Start of RECORDED INFORMATION
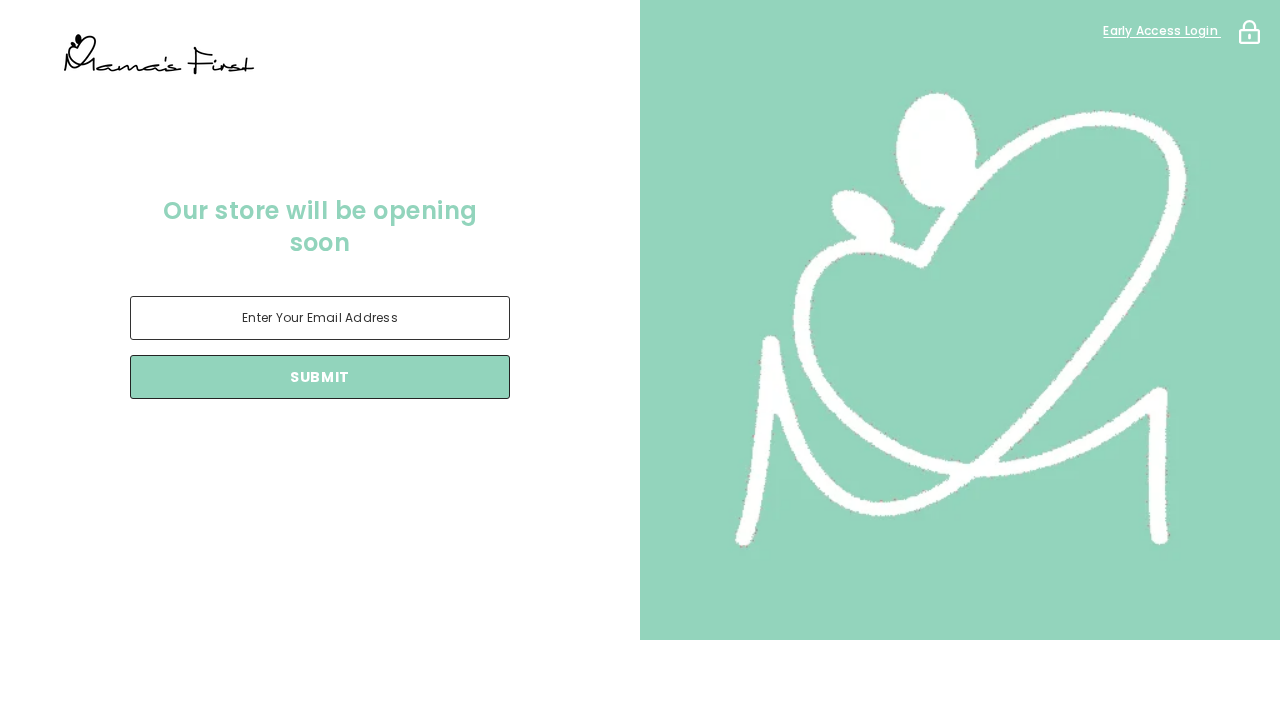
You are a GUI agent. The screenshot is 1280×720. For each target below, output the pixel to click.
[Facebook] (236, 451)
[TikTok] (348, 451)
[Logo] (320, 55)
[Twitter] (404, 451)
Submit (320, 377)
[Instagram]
End of RECORDED INFORMATION
• [WHAT TO DO]: Make an exact copy of the whole listing, but don't bring over any pictures.

• [SOLUTION TO THE PROBLEM]:
You are a GUI agent. The screenshot is 1280×720. For each target below, output the pixel to click.
[Facebook] (236, 451)
[TikTok] (348, 451)
[Logo] (320, 55)
[Twitter] (404, 451)
Submit (320, 377)
[Instagram]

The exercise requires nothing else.